BRASÍLIA — O Ministério de Minas e Energia (MME) vai propor um decreto para revisar o teto das alíquotas de participações especiais, uma cobrança além dos royalties que incidem apenas sobre campos de alta produção contratados no regime de concessão.
A revisão das alíquotas de participações especiais foi uma recomendação do Tribunal de Contas da União (TCU) em 2021, não seguida pelo governo de Jair Bolsonaro (PL). A corte entendeu — e agora o governo Lula acompanha — que a cobrança está defasada, dado que foi pensada para os grandes campos, mas do pós-sal.
A medida faz parte de um pacote fiscal fechado na pasta a pedido do ministro Alexandre Silveira (PSD), na segunda (2/6).

Conteúdo dos dados
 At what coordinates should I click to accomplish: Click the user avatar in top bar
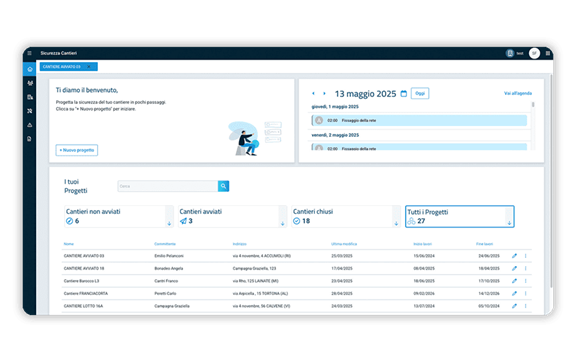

A tarefa
Reproduza do trecho citado, sem mudar nada, a parte que começa em "BRASÍLIA — O" e vai até "mas do pós-sal.".

Resposta do exercício
BRASÍLIA — O Ministério de Minas e Energia (MME) vai propor um decreto para revisar o teto das alíquotas de participações especiais, uma cobrança além dos royalties que incidem apenas sobre campos de alta produção contratados no regime de concessão.
A revisão das alíquotas de participações especiais foi uma recomendação do Tribunal de Contas da União (TCU) em 2021, não seguida pelo governo de Jair Bolsonaro (PL). A corte entendeu — e agora o governo Lula acompanha — que a cobrança está defasada, dado que foi pensada para os grandes campos, mas do pós-sal.